Auxiliaires de vie, aides à domicile, femmes de ménage… plus d’un million de personnes en France, principalement des femmes, exercent ce que le député de La France Insoumise appelle les “métiers du lien”, dans des conditions de travail et de vie souvent précaires. Entre 2019 et 2020 il a suivi une dizaine femmes, accompagné du député La République en Marche (LREM) Bruno Bonnell dans le cadre d’une mission parlementaire. Elle a conduit à une proposition de loi pour la reconnaissance des métiers du lien présentée à l’Assemblée le 29 septembre 2020. Sorti en salles le 13 octobre, Debout les femmes raconte cette mission sociale sous la forme d’un road movie en nous amenant à leurs côtés de Amiens à Paris en passant par Dieppe ou Abbeville.

Le dernier lien social

Avec Debout les femmes, c’est la triste réalité de ces professions que le spectateur découvre. Le film suit une accompagnante d’élèves en situation de handicap (AESH) qui aime son métier mais est obligée d’en chercher un autre pour vivre convenablement. Le réalisateur filme également une aide à domicile en pleurs, qui raconte sa relation amicale avec un de ses patients dont elle s’est occupée pendant 10 ans jusqu’à son décès. Une autre se prive de tout plaisir extérieur et de vie de famille pour prendre soin de ses usagers 12 heures par jour pour un salaire de 750 € par mois.

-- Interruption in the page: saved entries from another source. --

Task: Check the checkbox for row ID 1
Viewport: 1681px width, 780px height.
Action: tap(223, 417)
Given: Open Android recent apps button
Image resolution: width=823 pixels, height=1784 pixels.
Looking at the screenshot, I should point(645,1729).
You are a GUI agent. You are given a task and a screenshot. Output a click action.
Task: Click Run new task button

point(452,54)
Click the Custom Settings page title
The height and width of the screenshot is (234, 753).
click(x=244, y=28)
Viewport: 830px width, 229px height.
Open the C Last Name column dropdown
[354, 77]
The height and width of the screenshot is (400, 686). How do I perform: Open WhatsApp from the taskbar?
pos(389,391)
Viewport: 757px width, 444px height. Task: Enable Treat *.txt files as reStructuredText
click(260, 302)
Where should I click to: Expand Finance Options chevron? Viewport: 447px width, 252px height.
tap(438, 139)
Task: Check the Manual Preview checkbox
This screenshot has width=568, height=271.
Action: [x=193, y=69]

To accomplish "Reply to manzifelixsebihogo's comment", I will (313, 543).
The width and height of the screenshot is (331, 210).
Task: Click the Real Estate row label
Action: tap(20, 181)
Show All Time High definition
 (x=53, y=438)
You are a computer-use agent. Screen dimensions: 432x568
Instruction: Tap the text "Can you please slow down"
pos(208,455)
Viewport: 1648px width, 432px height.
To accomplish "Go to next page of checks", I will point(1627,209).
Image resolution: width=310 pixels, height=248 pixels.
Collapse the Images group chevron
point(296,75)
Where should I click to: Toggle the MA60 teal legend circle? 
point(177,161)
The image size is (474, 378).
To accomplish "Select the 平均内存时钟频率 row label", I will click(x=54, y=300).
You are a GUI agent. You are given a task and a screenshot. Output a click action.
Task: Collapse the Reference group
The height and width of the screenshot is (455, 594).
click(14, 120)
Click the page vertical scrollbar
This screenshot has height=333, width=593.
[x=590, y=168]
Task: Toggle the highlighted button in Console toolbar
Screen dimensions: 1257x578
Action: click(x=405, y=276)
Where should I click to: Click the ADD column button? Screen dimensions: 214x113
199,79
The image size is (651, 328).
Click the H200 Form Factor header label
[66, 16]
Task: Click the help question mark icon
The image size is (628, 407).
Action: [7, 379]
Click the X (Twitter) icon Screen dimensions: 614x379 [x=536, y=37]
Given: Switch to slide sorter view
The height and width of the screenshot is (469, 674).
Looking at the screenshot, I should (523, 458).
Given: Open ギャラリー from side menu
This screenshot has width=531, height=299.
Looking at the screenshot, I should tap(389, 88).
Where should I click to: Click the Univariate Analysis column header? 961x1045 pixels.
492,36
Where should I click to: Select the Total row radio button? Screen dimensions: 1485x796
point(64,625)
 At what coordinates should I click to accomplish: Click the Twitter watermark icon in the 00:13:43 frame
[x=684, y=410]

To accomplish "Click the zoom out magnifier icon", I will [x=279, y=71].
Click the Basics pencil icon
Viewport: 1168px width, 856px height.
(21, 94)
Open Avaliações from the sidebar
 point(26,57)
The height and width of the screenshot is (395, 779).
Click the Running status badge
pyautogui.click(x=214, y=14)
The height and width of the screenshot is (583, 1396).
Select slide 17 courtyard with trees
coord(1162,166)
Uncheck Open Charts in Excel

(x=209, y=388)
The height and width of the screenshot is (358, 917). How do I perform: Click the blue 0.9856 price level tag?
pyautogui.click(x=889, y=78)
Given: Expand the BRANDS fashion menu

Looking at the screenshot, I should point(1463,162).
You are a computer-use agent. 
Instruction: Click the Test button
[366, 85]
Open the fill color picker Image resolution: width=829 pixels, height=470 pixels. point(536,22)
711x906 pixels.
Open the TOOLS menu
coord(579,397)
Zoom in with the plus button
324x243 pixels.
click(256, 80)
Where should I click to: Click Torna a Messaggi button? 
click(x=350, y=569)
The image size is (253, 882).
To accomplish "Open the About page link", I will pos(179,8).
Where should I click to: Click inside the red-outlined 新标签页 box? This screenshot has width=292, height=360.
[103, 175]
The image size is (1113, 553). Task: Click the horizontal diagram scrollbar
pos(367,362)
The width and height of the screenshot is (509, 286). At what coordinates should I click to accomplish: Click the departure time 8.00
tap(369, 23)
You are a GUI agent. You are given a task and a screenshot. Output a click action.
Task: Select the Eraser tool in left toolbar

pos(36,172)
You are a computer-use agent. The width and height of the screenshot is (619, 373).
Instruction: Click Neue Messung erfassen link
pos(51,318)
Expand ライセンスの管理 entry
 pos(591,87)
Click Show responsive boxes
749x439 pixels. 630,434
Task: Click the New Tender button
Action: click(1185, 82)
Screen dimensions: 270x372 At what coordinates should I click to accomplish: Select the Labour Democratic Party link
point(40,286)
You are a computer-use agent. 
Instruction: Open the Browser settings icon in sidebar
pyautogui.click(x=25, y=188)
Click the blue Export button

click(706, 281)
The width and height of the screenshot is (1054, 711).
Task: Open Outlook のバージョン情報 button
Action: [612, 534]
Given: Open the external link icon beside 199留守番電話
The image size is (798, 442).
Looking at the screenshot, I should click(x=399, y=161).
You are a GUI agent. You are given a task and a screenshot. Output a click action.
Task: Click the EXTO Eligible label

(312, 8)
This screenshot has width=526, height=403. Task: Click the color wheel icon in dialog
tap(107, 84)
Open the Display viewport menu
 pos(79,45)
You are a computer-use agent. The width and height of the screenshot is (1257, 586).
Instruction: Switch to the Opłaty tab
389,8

Très présente dans le film, la faible rémunération des aides à domicile pousse certaines d’entre elles à chercher un autre travail. D’autres font le choix de continuer à exercer leur profession malgré les difficultés, pour ne pas abandonner leurs patients.

Ménage, toilette, préparation des repas et parfois dernier lien social pour leurs usagers, les fonctions des aides à domicile sont nombreuses. “Nous jouons un rôle essentiel dans la collectivité, si nous n’étions pas là, toutes les personnes dont nous nous occupons devraient être dans des maisons de retraite ou des instituts spécialisés pour personnes handicapées.” commente, dépitée, Élisabeth, une aide à domicile venue assister à l’avant-première. “La plupart de mes collègues sont en dessous du seuil de pauvreté, comment peut-on continuer notre métier avec si peu ?” interroge-t-elle.

Aurélie, Frédéric et Élisabeth sont aides à domicile, ils se sont reconnus dans les combats de Debout les femmes.

Aider, mais à quel prix ?

“Je vois mes films comme des outils” déclare François Ruffin durant la séance de questions-réponses à la fin de la projection. “Un outil, si on le laisse sur l’établi, il ne sert à rien mais si on l’utilise on peut faire de grandes choses”.

Venu assister à la séance avec Élisabeth, Frédéric est aide à domicile à ALYS, la 2ème plus grande association d’aide à la personne de la région Grand-Est. Il compte bien se servir de Debout les femmes pour faire entendre sa principale revendication : une revalorisation des salaires.

Les spectatrices partagent le même constat que les protagonistes du documentaire : peu d’estime est accordée à leur profession. “On subit un manque de reconnaissance de la part de l’État qui a découvert que notre métier existait avec le Covid, car pendant le premier confinement les personnels de santé dont font partie les aides à domicile étaient les seuls à travailler” déplore Aurélie, une autre de ces femmes du lien venue découvrir le film. “On fait aussi parfois face à un manque de reconnaissance de la part de nos usagers qui nous voient seulement comme des femmes de ménage alors que notre rôle principal est de permettre à ces personnes de continuer à vivre à leur domicile”, ajoute sa collègue Élisabeth. 

Fin août 2020, les aides à domicile ont appris qu’elles feraient partie des bénéficiaires de la prime Covid pour les personnels de santé, d’un montant de 1 500 € en Moselle. “Une maigre consolation pour celles qui ont enchaîné des semaines de 60 h” commente Aurélie, s’estimant en droit d’attendre plus de soutien de la part de l’État. En quête de reconnaissance, les femmes des métiers du lien cherchent de l’aide pour continuer à aider les autres à vivre. Il faudra plus d’un film pour gagner ce combat.